U.S. passenger airlines incurred pre-tax losses of $46 billion in 2020 and $35 billion in net losses, according to Airlines for America (A4A), the trade group representing U.S. commercial carriers. A4A noted that air cargo demand reached an all-time high in 3Q 2020.

The “A4A: Airline Industry Review & Outlook” concluded that air-travel demand remains severely depressed but could pick up meaningfully as vaccination rates increase and travel restrictions are loosened.

The report said airlines have taken on billions in debt as net interest expense doubled from 2019 to 2020 and will exceed $15 billing in 2021-2023.

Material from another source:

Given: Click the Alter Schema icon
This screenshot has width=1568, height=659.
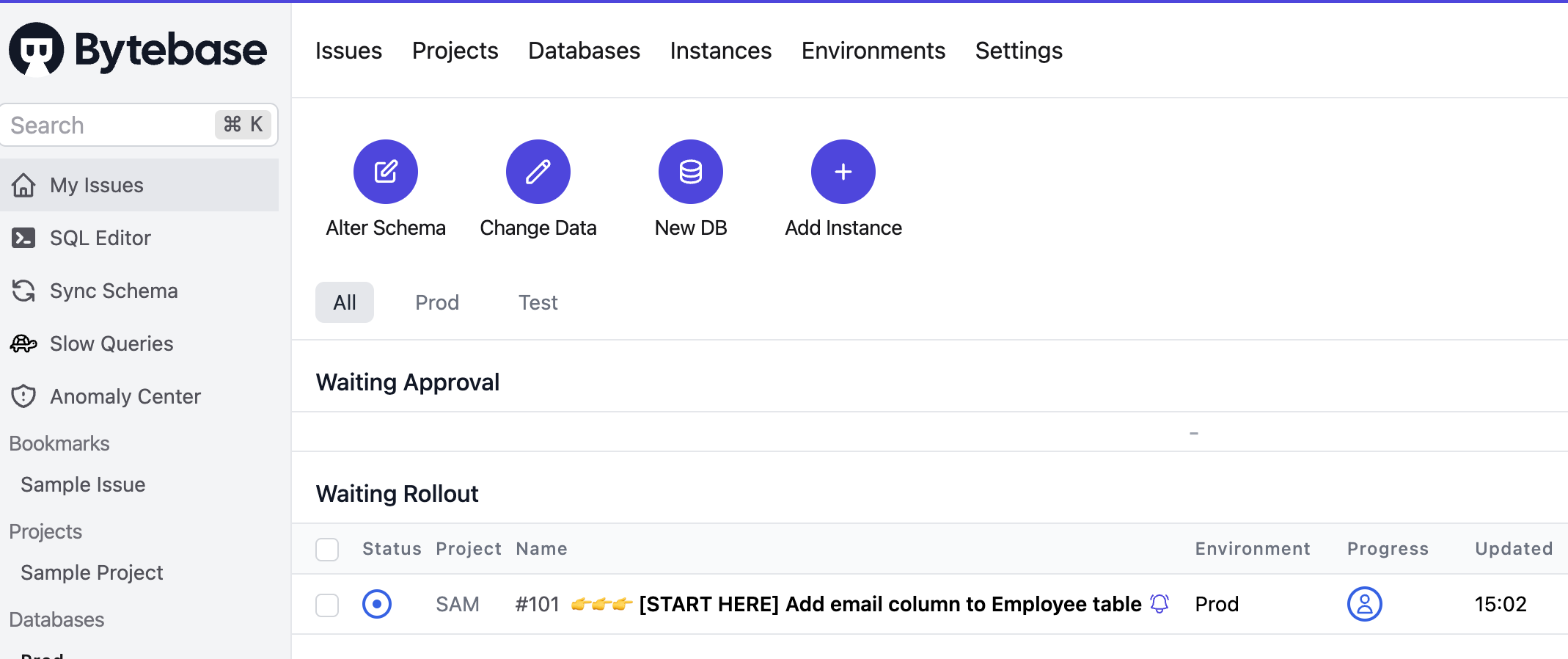Looking at the screenshot, I should 385,172.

“As an industry, U.S. airline cash burn will continue through most of 2021,” the report said. “It will take years for airlines to retire the newly accumulated billions of dollars of debt. The sizable associated interest expense will limit their wherewithal to rehire and reinvest.”

The report also cited statistics from Airlines Reporting Corporation that corporate air travel continues to struggle, with recent months off 82.8 percent from 2019 levels, but that overall travel agency bookings have started a slow recovery and are now down 56.4 percent in recent months.

A4A said the industry was unlikely to return to 2019 passenger volumes before 2023-2024, adding the next few years are clouded by uncertainty. The optimistic outlook is that better-than-expected vaccine efficacy, accelerating rates of vaccination worldwide, fewer travel restrictions, better-than-expected economic outlook/stimulus and a business and personal travel resurgence could mean a faster commercial aviation recovery.

The A4A also suggested the possibility of a more bearish outlook, with vaccines failing to address new strains of COVID, low rates of vaccine deployment or acceptance, the maintenance of travel restrictions, and a faltering global economic recovery combining with a permanent change in how companies view the necessity of business travel to keep passenger volumes lower beyond 2023-2024.